• [TASK PROMPT] Rewrite the entries below as a numbered list, omitting every blank line.

• [Collection entries]
[Begin]

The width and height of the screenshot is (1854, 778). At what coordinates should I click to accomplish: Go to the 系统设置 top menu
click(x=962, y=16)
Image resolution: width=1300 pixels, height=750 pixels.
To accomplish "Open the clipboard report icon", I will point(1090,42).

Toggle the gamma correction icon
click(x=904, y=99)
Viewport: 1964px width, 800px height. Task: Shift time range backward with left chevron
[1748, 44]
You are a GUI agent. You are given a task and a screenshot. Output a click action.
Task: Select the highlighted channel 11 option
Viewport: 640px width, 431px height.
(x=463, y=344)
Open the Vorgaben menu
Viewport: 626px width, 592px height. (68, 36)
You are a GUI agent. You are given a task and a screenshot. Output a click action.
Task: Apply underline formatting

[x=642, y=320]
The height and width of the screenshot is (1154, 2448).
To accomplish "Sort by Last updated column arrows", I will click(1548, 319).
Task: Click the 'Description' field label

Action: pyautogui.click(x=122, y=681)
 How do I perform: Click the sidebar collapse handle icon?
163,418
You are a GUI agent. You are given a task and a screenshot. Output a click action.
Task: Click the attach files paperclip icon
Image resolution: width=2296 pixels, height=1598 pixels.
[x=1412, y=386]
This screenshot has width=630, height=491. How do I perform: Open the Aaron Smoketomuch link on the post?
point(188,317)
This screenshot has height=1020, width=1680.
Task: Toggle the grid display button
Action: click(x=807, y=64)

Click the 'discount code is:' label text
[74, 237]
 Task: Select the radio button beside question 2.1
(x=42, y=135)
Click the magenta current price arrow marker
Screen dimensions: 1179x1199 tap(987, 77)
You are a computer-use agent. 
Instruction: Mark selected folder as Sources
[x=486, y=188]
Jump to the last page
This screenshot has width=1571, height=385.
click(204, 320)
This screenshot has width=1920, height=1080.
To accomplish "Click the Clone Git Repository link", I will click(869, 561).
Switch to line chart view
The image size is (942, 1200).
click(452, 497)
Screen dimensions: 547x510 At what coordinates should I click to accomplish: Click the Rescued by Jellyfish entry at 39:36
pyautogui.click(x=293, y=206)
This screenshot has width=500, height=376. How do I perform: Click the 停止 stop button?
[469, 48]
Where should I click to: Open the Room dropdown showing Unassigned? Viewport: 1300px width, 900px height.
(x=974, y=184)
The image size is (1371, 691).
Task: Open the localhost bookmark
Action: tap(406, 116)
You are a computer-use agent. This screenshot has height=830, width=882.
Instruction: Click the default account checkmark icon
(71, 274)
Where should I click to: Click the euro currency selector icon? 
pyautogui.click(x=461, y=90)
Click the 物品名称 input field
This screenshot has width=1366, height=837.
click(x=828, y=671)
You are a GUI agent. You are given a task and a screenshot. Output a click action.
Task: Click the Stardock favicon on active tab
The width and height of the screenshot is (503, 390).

[End]

• [EXERCISE OUTPUT]
1. The width and height of the screenshot is (1854, 778). At what coordinates should I click to accomplish: Go to the 系统设置 top menu
2. click(x=962, y=16)
3. Image resolution: width=1300 pixels, height=750 pixels.
4. To accomplish "Open the clipboard report icon", I will point(1090,42).
5. Toggle the gamma correction icon
6. click(x=904, y=99)
7. Viewport: 1964px width, 800px height. Task: Shift time range backward with left chevron
8. [1748, 44]
9. You are a GUI agent. You are given a task and a screenshot. Output a click action.
10. Task: Select the highlighted channel 11 option
11. Viewport: 640px width, 431px height.
12. (x=463, y=344)
13. Open the Vorgaben menu
14. Viewport: 626px width, 592px height. (68, 36)
15. You are a GUI agent. You are given a task and a screenshot. Output a click action.
16. Task: Apply underline formatting
17. [x=642, y=320]
18. The height and width of the screenshot is (1154, 2448).
19. To accomplish "Sort by Last updated column arrows", I will click(1548, 319).
20. Task: Click the 'Description' field label
21. Action: pyautogui.click(x=122, y=681)
22.  How do I perform: Click the sidebar collapse handle icon?
23. 163,418
24. You are a GUI agent. You are given a task and a screenshot. Output a click action.
25. Task: Click the attach files paperclip icon
26. Image resolution: width=2296 pixels, height=1598 pixels.
27. [x=1412, y=386]
28. This screenshot has width=630, height=491. How do I perform: Open the Aaron Smoketomuch link on the post?
29. point(188,317)
30. This screenshot has height=1020, width=1680.
31. Task: Toggle the grid display button
32. Action: click(x=807, y=64)
33. Click the 'discount code is:' label text
34. [74, 237]
35.  Task: Select the radio button beside question 2.1
36. (x=42, y=135)
37. Click the magenta current price arrow marker
38. Screen dimensions: 1179x1199 tap(987, 77)
39. You are a computer-use agent. 
40. Instruction: Mark selected folder as Sources
41. [x=486, y=188]
42. Jump to the last page
43. This screenshot has width=1571, height=385.
44. click(204, 320)
45. This screenshot has width=1920, height=1080.
46. To accomplish "Click the Clone Git Repository link", I will click(869, 561).
47. Switch to line chart view
48. The image size is (942, 1200).
49. click(452, 497)
50. Screen dimensions: 547x510 At what coordinates should I click to accomplish: Click the Rescued by Jellyfish entry at 39:36
51. pyautogui.click(x=293, y=206)
52. This screenshot has width=500, height=376. How do I perform: Click the 停止 stop button?
53. [469, 48]
54. Where should I click to: Open the Room dropdown showing Unassigned? Viewport: 1300px width, 900px height.
55. (x=974, y=184)
56. The image size is (1371, 691).
57. Task: Open the localhost bookmark
58. Action: tap(406, 116)
59. You are a computer-use agent. This screenshot has height=830, width=882.
60. Instruction: Click the default account checkmark icon
61. (71, 274)
62. Where should I click to: Click the euro currency selector icon? 
63. pyautogui.click(x=461, y=90)
64. Click the 物品名称 input field
65. This screenshot has width=1366, height=837.
66. click(x=828, y=671)
67. You are a GUI agent. You are given a task and a screenshot. Output a click action.
68. Task: Click the Stardock favicon on active tab
69. The width and height of the screenshot is (503, 390).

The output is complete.